A nanoparticle shaped like a spiky ball, with magnetic properties, has been uncovered in a new method of synthesizing carbon nanotubes by physicists at Queen Mary University of London and the University of Kent.

Described as “sea urchins” because of their characteristic spiny appearance, the particles consist of nanotubes filled with iron, with equal lengths pointing outwards in all directions from a central particle.

The presence of iron and the unusual nanoparticle shape could have potential for a number of applications, such as batteries that can be charged from waste heat, mixing with polymers to make permanent magnets, or as particles for cancer therapies that use heat to kill cancerous cells, the researchers suggest.

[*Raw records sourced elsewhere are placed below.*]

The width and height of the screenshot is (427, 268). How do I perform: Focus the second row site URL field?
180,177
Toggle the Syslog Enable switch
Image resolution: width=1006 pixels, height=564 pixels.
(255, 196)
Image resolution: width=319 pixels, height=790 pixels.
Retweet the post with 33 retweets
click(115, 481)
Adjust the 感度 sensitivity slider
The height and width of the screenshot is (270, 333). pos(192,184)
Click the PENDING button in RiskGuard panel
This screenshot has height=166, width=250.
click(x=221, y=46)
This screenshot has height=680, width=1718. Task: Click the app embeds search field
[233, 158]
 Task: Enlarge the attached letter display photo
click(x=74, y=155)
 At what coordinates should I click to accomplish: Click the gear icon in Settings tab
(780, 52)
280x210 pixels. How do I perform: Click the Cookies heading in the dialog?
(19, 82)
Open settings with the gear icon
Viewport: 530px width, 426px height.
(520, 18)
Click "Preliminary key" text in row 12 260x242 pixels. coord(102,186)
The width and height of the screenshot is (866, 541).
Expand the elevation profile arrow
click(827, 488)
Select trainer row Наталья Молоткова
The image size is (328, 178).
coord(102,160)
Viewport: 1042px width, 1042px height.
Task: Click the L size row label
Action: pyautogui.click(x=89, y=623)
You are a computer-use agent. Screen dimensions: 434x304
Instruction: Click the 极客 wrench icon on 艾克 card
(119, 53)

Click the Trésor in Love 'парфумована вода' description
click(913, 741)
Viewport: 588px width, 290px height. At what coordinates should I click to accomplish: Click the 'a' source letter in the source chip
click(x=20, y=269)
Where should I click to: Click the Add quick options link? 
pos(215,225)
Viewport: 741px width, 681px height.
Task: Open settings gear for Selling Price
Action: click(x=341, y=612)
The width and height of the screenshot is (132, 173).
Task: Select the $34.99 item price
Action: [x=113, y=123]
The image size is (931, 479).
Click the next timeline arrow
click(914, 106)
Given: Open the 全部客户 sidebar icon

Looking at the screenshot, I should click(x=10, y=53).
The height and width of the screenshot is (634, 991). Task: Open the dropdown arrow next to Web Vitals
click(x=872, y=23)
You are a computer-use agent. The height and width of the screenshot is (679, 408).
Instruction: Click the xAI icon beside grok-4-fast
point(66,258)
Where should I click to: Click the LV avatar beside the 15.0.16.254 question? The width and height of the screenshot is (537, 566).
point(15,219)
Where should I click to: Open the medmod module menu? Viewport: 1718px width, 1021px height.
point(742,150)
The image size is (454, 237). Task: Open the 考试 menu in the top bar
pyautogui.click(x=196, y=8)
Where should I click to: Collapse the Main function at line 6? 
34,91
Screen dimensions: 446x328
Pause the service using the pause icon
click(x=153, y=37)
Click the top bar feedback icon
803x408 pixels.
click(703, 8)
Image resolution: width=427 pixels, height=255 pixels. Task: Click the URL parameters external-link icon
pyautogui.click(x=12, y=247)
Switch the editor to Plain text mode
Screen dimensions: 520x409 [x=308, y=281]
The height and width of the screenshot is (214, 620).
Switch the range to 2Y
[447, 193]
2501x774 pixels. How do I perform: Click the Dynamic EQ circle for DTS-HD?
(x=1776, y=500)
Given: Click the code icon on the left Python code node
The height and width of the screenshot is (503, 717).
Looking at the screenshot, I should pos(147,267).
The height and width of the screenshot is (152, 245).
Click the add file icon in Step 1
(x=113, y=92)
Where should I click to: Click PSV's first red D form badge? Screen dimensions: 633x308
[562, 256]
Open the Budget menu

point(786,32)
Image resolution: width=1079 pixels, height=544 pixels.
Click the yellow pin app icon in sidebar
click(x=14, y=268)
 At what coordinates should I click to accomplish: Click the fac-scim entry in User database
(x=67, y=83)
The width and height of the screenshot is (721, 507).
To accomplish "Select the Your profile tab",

Urchin formation: Three-stage urchin formation mechanism in fluctuating metal–carbon vapor. A: Graphite-encapsulated Fe3C particles spontaneously form. B: These spherical structures spontaneously cluster. C: Nanotubes are generated, driven by the diffusion gradient established at the open tip. (Credit: F. S. Boi, et al./Carbon)

How they are formed

The researchers found that the rough surfaces of the reactor were covered in a thick powder of the new nanoparticles and that intentional roughening of the surfaces produced large quantities of the sea urchin nanoparticles.

“The surprising conclusion is that the sea urchin nanoparticles grow in vapor by a mechanism that’s similar to snowflake formation,” said Dr. Mark Baxendale from Queen Mary’s School of Physics and Astronomy.

“Just as moist air flowing over a mountain range produces turbulence which results in a snowfall, the rough surface disrupts a flow to produce a symmetrical and ordered nanoparticle out of chaotic conditions.”

The researchers found that a small fraction of the iron inside the carbon nanotubes was a particular type usually only found in high temperature and pressure conditions.

“We were surprised to see this rare kind of iron inside the nanotubes. While we don’t know much about its behavior, we can see that the presence of this small fraction of iron greatly influences the magnetic properties of the nanoparticle,” he said.

Unpredictable emerging forms in non-equilibrium condition

“Manufacturing processes are usually done in equilibrium conditions (that is, in a steady state) because the outcome is predictable and manufacturing needs predictability and reproducibility,” Baxendale explained to KurzweilAI .

“The new method exploits non-equilibrium conditions, so the outcome cannot be predicted — because we do not have very much knowledge about chemical reactions in non-equilibrium conditions — but is, nevertheless, reproducible; that means we can make large amounts of the stuff.

“This is because the particles are grown at the boundary between equilibrium and non-equilibrium conditions. We contend that anything grown in these conditions will be ordered and reproducible but could be very different from the products grown from the equivalent chemical feedstock in equilibrium conditions. The sea urchin nanoparticles are just one example — there is no fundamental reason why the method cannot be applied to other chemical systems.

A grand challenge: nanoscale design

“The UK EPSRC research council Grand Challenge for Physics for the next 20–40 years includes ‘Nanoscale Design of Functional Materials.’ The systematic design and construction of materials and devices based on structure at the nanoscale is a major challenge. The ultimate aim would be to be able to dial up a desired property using new principles rather than proceeding by trial and error, and to assemble targets cheaply in large quantities.

“Realization of this challenge will advance technologies in a wide range of fields such as healthcare, sustainable materials, information handling, energy harvesting and storage.”

The research was supported by the South East Physics Network.